Twenty-three projects have received awards in the 2020 Southern Architecture Awards, a peer-reviewed awards programme run by Te Kāhui Whaihanga New Zealand Institute of Architects (NZIA).

The award-winning projects demonstrate the breadth of work undertaken by architects in the Southern Branch of the NZIA, which covers Otago, including Central Otago and Queenstown Lakes district, and Southland.

Winners include an aquatic centre in Wanaka and office fit-outs in Dunedin, a restaurant in Arrowtown and a wine tasting room in Bannockburn, University of Otago lecture theatres and a timber company’s showcase building in Cardrona, and 15 residential projects, most of them around Queenstown and Wanaka.

The Awards jury convenor, Queenstown architect Stacey Farrell, who was joined on the judging panel by architects Eliska Lewis from Wanaka and Cameron Pollock from Auckland, and broadcaster Marcus Lush, praised the quality of the work submitted in this year’s Awards programme.

◆ EXCERPTED DATA:

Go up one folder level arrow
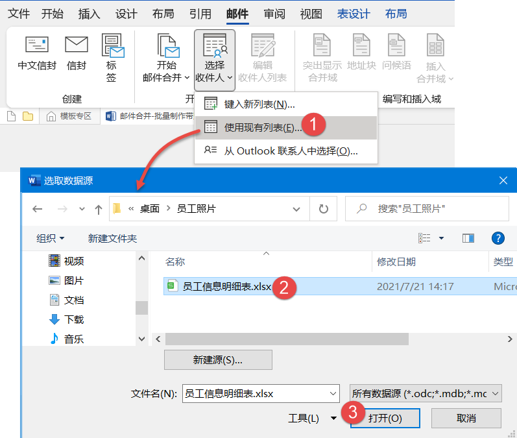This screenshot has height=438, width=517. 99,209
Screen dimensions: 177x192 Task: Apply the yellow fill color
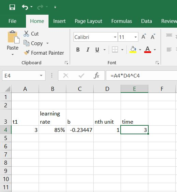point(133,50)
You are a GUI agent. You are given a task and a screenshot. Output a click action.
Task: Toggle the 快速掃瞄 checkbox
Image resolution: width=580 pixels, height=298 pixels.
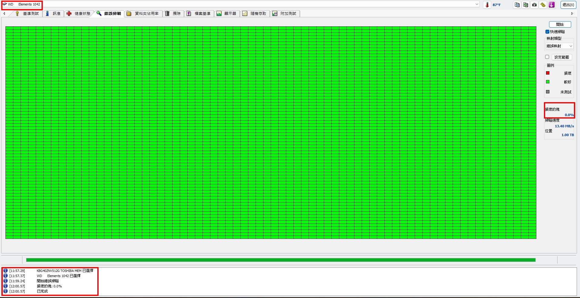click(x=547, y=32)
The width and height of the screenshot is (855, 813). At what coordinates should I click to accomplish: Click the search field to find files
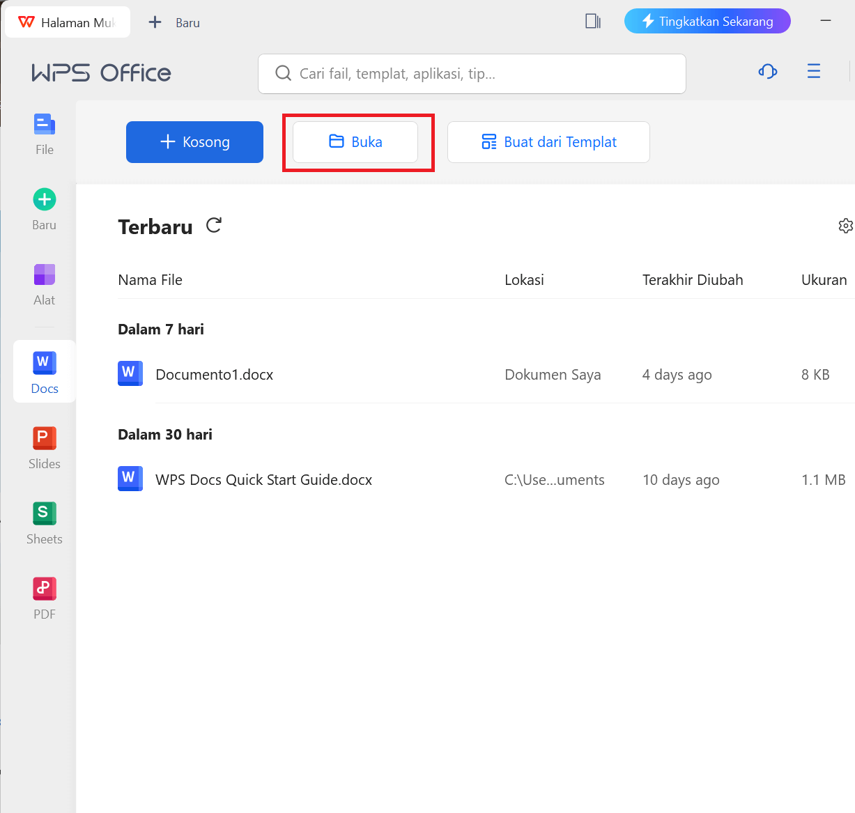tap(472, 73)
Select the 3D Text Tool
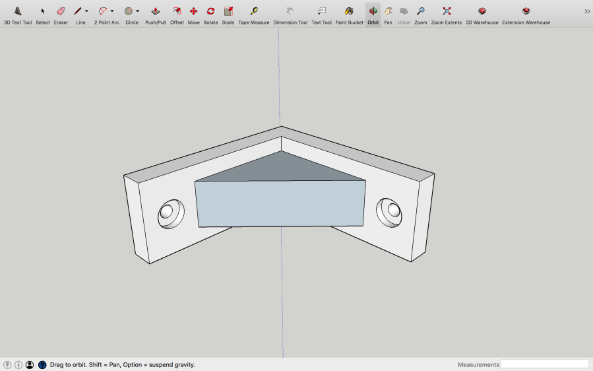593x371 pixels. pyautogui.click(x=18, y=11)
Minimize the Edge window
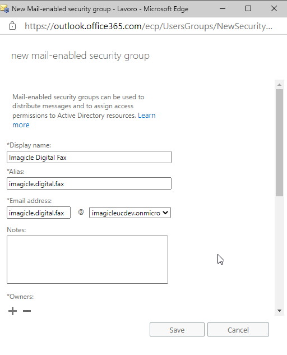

◆ REQUIREMENT A: From the Southern Architecture Awards text, return the passage that opens with the words containing "Twenty-three projects have" and closes with "Queenstown and Wanaka.", copied exactly.
◆ REQUIREMENT B: In the Southern Architecture Awards text, who was the jury convenor?

◆ TASK ANSWER A:
Twenty-three projects have received awards in the 2020 Southern Architecture Awards, a peer-reviewed awards programme run by Te Kāhui Whaihanga New Zealand Institute of Architects (NZIA).

The award-winning projects demonstrate the breadth of work undertaken by architects in the Southern Branch of the NZIA, which covers Otago, including Central Otago and Queenstown Lakes district, and Southland.

Winners include an aquatic centre in Wanaka and office fit-outs in Dunedin, a restaurant in Arrowtown and a wine tasting room in Bannockburn, University of Otago lecture theatres and a timber company’s showcase building in Cardrona, and 15 residential projects, most of them around Queenstown and Wanaka.

◆ TASK ANSWER B: Queenstown architect Stacey Farrell.